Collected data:
=== Section Start ===
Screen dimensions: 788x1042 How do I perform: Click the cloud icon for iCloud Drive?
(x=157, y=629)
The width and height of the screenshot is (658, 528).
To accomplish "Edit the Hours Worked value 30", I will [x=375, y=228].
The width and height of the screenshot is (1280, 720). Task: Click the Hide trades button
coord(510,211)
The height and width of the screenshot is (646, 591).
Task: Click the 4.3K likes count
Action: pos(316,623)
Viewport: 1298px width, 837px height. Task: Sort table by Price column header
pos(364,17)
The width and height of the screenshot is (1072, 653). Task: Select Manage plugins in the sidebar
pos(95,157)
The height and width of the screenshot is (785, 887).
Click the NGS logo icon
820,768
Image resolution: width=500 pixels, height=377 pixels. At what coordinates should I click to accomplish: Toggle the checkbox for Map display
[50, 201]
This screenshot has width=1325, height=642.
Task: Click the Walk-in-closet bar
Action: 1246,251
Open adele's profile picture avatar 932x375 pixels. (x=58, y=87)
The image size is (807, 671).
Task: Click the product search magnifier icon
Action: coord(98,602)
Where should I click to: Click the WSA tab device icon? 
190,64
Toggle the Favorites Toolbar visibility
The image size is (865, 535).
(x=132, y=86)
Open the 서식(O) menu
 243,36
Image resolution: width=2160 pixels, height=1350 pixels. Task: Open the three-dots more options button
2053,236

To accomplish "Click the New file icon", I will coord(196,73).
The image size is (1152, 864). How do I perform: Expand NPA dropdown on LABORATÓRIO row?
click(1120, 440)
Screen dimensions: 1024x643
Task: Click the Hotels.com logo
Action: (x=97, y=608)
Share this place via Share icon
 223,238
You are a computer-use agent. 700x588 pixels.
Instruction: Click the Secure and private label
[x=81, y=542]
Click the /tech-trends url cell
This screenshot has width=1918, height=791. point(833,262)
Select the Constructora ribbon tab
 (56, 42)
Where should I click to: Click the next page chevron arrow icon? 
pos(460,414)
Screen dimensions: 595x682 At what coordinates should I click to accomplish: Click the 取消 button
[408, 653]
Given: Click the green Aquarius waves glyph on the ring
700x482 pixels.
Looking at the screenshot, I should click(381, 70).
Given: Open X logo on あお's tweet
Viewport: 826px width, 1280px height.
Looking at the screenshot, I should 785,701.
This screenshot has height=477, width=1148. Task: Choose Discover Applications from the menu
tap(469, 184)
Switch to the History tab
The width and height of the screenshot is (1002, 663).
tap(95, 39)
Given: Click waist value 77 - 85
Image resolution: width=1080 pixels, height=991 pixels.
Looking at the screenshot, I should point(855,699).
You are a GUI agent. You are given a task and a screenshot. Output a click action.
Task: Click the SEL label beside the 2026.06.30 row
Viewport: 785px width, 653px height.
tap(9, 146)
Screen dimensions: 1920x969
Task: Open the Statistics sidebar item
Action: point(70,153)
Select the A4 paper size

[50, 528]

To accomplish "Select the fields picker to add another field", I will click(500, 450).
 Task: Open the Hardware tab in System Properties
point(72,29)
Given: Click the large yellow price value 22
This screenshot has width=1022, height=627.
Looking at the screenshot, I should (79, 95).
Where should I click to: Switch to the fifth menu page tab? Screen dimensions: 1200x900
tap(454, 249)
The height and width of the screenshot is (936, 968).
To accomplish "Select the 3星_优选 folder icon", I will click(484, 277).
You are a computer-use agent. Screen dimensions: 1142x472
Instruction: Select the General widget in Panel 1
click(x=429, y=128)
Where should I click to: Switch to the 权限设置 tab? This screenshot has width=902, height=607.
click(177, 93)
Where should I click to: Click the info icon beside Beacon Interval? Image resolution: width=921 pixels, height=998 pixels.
=== Section End ===
ACTIVITY: Could you repeat every record above exactly as it stands?

TASK RESULT:
Screen dimensions: 788x1042 How do I perform: Click the cloud icon for iCloud Drive?
(x=157, y=629)
The width and height of the screenshot is (658, 528).
To accomplish "Edit the Hours Worked value 30", I will [x=375, y=228].
The width and height of the screenshot is (1280, 720). Task: Click the Hide trades button
coord(510,211)
The height and width of the screenshot is (646, 591).
Task: Click the 4.3K likes count
Action: pos(316,623)
Viewport: 1298px width, 837px height. Task: Sort table by Price column header
pos(364,17)
The width and height of the screenshot is (1072, 653). Task: Select Manage plugins in the sidebar
pos(95,157)
The height and width of the screenshot is (785, 887).
Click the NGS logo icon
820,768
Image resolution: width=500 pixels, height=377 pixels. At what coordinates should I click to accomplish: Toggle the checkbox for Map display
[50, 201]
This screenshot has width=1325, height=642.
Task: Click the Walk-in-closet bar
Action: 1246,251
Open adele's profile picture avatar 932x375 pixels. (x=58, y=87)
The image size is (807, 671).
Task: Click the product search magnifier icon
Action: coord(98,602)
Where should I click to: Click the WSA tab device icon? 
190,64
Toggle the Favorites Toolbar visibility
The image size is (865, 535).
(x=132, y=86)
Open the 서식(O) menu
 243,36
Image resolution: width=2160 pixels, height=1350 pixels. Task: Open the three-dots more options button
2053,236

To accomplish "Click the New file icon", I will coord(196,73).
The image size is (1152, 864). How do I perform: Expand NPA dropdown on LABORATÓRIO row?
click(1120, 440)
Screen dimensions: 1024x643
Task: Click the Hotels.com logo
Action: (x=97, y=608)
Share this place via Share icon
 223,238
You are a computer-use agent. 700x588 pixels.
Instruction: Click the Secure and private label
[x=81, y=542]
Click the /tech-trends url cell
This screenshot has width=1918, height=791. point(833,262)
Select the Constructora ribbon tab
 (56, 42)
Where should I click to: Click the next page chevron arrow icon? 
pos(460,414)
Screen dimensions: 595x682 At what coordinates should I click to accomplish: Click the 取消 button
[408, 653]
Given: Click the green Aquarius waves glyph on the ring
700x482 pixels.
Looking at the screenshot, I should click(381, 70).
Given: Open X logo on あお's tweet
Viewport: 826px width, 1280px height.
Looking at the screenshot, I should 785,701.
This screenshot has height=477, width=1148. Task: Choose Discover Applications from the menu
tap(469, 184)
Switch to the History tab
The width and height of the screenshot is (1002, 663).
tap(95, 39)
Given: Click waist value 77 - 85
Image resolution: width=1080 pixels, height=991 pixels.
Looking at the screenshot, I should point(855,699).
You are a GUI agent. You are given a task and a screenshot. Output a click action.
Task: Click the SEL label beside the 2026.06.30 row
Viewport: 785px width, 653px height.
tap(9, 146)
Screen dimensions: 1920x969
Task: Open the Statistics sidebar item
Action: point(70,153)
Select the A4 paper size

[50, 528]

To accomplish "Select the fields picker to add another field", I will click(500, 450).
 Task: Open the Hardware tab in System Properties
point(72,29)
Given: Click the large yellow price value 22
This screenshot has width=1022, height=627.
Looking at the screenshot, I should (79, 95).
Where should I click to: Switch to the fifth menu page tab? Screen dimensions: 1200x900
tap(454, 249)
The height and width of the screenshot is (936, 968).
To accomplish "Select the 3星_优选 folder icon", I will click(484, 277).
You are a computer-use agent. Screen dimensions: 1142x472
Instruction: Select the General widget in Panel 1
click(x=429, y=128)
Where should I click to: Switch to the 权限设置 tab? This screenshot has width=902, height=607.
click(177, 93)
Where should I click to: Click the info icon beside Beacon Interval? Image resolution: width=921 pixels, height=998 pixels.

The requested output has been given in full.